* _Information given_
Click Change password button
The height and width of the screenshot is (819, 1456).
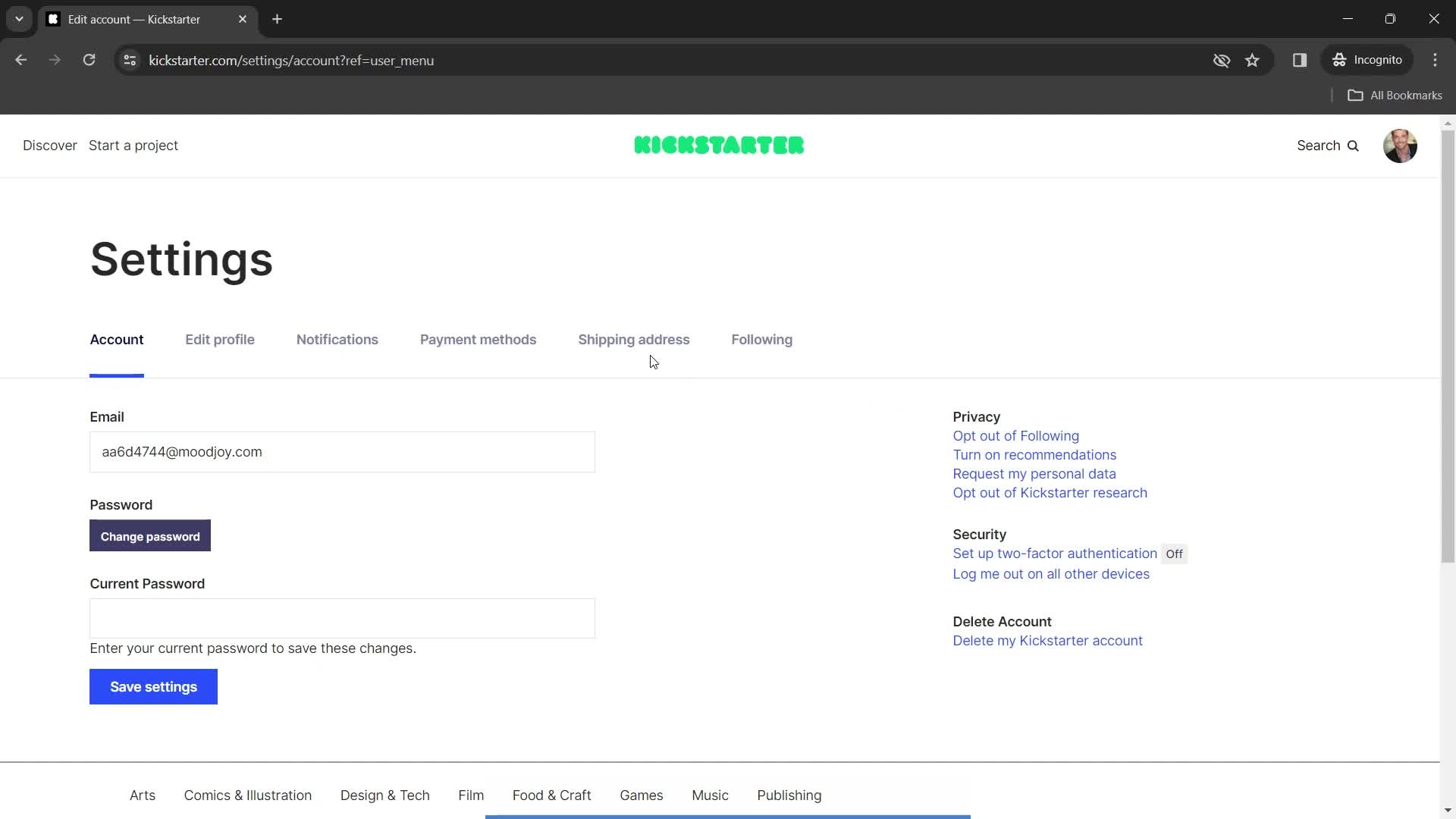(150, 536)
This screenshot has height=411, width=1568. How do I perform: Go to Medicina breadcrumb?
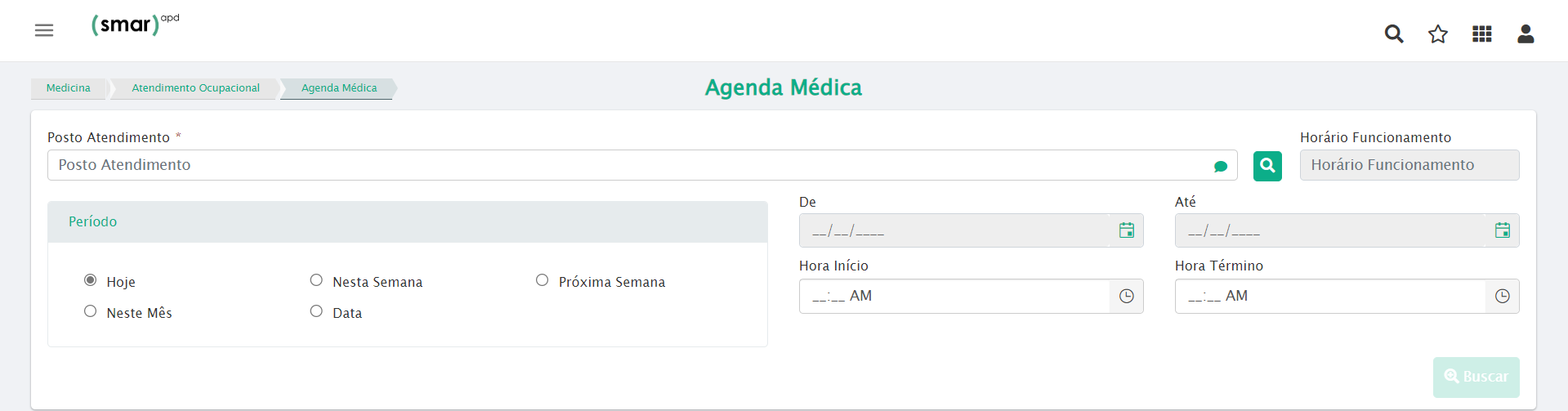69,88
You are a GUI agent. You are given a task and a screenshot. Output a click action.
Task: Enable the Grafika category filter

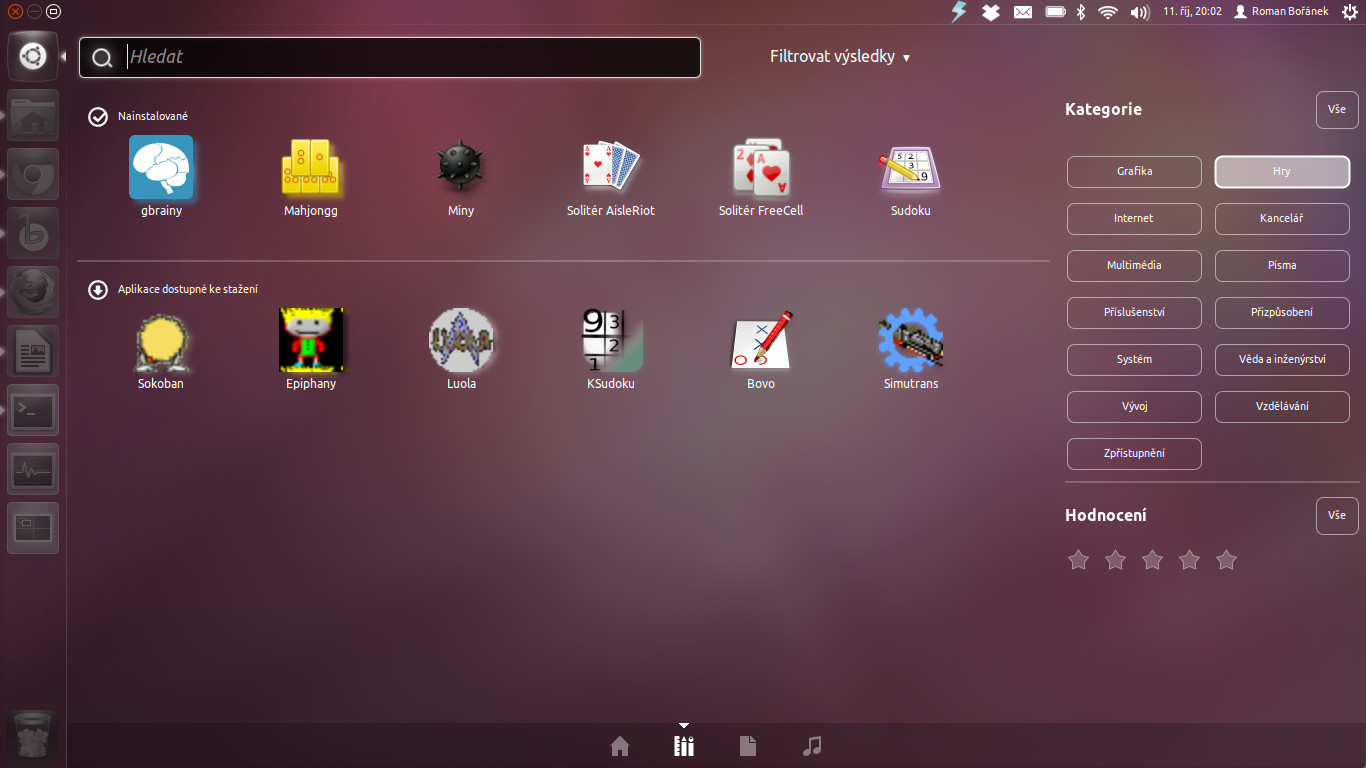pyautogui.click(x=1134, y=171)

* _Your task_
All entries, top to bottom, should be retyped exactly; the pictures should not be.

* _Answer section_
Click Change password button
The height and width of the screenshot is (819, 1456).
(150, 536)
This screenshot has height=411, width=1568. How do I perform: Go to Medicina breadcrumb?
69,88
You are a GUI agent. You are given a task and a screenshot. Output a click action.
Task: Enable the Grafika category filter

pyautogui.click(x=1134, y=171)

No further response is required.